‘Honestly, I would just can this whole bill’: Elon Musk rips Biden’s Build Back Better plan despite its massive subsidies for electric cars
- Biden’s plan includes big subsidies for purchasers and manufacturers of electric cars
- Musk blasted the legislation despite its subsidies for electric vehicles
- Purchasers get up to $12,500; manufacturers can get $4,500, but only union shops in the U.S.
- Musk called to ‘get rid of all the subsidies’
- He also blasted giving ‘capital allocation’ to the government
- He has been unloading shares and assets while facing a massive tax bill
Tesla founder Elon Musk tore into President Joe Biden‘s ‘Build Back Better’ plan over its tax hit on America’s richest and its regulatory framework – even as the plan prepares to provide big subsidies for electric cars.
Musk, who has gone after Democratic tax policies in the past, slammed the proposal in an interview with the Wall Street Journal.
‘Rules and regulations are immortal,’ he said. ‘They don’t die.
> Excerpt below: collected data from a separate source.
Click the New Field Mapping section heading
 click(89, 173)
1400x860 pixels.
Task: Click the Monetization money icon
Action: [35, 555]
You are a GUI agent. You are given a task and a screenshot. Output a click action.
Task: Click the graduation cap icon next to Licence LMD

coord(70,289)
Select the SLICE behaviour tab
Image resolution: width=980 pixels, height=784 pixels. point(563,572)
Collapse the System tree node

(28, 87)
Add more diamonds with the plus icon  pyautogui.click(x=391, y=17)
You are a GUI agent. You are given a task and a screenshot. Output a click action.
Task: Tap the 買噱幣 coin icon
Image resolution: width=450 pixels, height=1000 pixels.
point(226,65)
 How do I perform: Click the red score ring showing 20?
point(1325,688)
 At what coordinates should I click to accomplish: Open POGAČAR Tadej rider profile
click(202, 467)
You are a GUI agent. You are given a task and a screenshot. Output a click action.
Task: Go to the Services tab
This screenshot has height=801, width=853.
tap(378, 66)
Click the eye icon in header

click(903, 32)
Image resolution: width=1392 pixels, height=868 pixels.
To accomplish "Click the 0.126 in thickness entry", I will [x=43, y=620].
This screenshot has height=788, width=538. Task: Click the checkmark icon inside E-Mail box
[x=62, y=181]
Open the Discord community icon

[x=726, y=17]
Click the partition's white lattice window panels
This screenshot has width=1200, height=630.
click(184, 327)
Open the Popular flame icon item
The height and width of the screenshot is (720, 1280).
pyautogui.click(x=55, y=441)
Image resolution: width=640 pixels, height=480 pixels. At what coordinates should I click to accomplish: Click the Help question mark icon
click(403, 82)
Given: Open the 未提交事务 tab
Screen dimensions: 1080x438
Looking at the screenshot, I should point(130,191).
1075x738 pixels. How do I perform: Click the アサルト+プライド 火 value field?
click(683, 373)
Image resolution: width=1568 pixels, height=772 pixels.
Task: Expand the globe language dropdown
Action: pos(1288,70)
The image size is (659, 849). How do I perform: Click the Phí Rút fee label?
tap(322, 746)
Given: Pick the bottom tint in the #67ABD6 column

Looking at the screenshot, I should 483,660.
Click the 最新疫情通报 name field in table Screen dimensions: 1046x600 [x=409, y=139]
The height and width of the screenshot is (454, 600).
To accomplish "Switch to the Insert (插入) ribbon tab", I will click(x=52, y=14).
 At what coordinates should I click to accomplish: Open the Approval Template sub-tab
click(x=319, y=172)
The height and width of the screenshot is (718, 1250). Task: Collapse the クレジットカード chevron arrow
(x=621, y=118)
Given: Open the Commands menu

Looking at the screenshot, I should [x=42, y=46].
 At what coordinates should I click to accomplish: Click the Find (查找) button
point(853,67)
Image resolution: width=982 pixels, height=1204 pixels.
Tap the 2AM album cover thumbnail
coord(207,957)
The vast majority of rules and regulations live forever… there’s not really an effective garbage collection system for removing rules and regulations, so this hardens the arteries of civilization where you are able to do less and less over time.
He even went after the $1.8 trillion bill’s programs meant to greatly reduce the costs of electric vehicles, with subsidies for purchasers as well as manufacturers – though in House bill language it goes only to union shops who make vehicles in the U.S.
That means it helps General Motors but not necessarily Tesla or foreign manufacturers like Toyota, who do not have a unionized workforce in their U.S plants.
‘Honestly, it might be better if the bill doesn’t pass,’ said Tesla CEO Elon Musk, who ripped President Biden’s Build Back Better plan during a CEO forum
‘Honestly, it might be better if the bill doesn’t pass,’ Musk told the Journal’s CEO Council Summit.
‘I’m literally saying get rid of all subsidies,’ he said.
The billionaire SpaceX founder, who has been unloading assets, also went after pay-fors in the Biden plan, which provide funds for climate change, universal pre-K, elder care, and other programs.
Consumers get up to $12,500 for purchasing an electric vehicle.
A House bill provides a $4,500 tax credit to electric vehicle manufacturers, but it applies only to vehicles made in the U.S. with union labor
Musk also took a shot at the plan’s tax provisions, and panned its subsidies, despite his company benefitting from subsidies in the past
President Joe Biden, seen with First Lady Jill Biden (R), still must get the plan through the 50-50 Senate
‘It does not make sense to take the job of capital allocation away from people who have demonstrated great skill … and give it to, you know, an entity that has demonstrated very poor skill in capital allocation, which is the government,’ he said.
The House-passed bill and White House framework of Biden’s plan slaps a 5 percent surtax on income of more than $10 million, plus an additional 3 percent surtax on income of more than $25 million.
While the provision targets the very wealthy, it goes after income, whereas many ultra-rich people have most of their holdings in stocks or other assets.
Must began selling shares in Tesla last month after putting out a Twitter share asking followers if he should sell.
‘Much is made lately of unrealized gains being a means of tax avoidance, so I propose selling 10% of my Tesla stock,’ he tweeted.
CNBC reported that Musk was facing a potential tax bill of $15 billion amid expiring stock options and loans secured by his sky-high Tesla stock.
Biden’s plan remains snarled in the Senate, as Democrats seek to reel in support from West Virginia Sen. Joe Manchin and Arizona’s Kyrsten Sinema.
The bipartisan infrastructure law Biden signed provides funds for electric vehicle charging stations.
Tesla’s road to become the most valuable car company came with substantial federal and state subsidies for electric car purchases.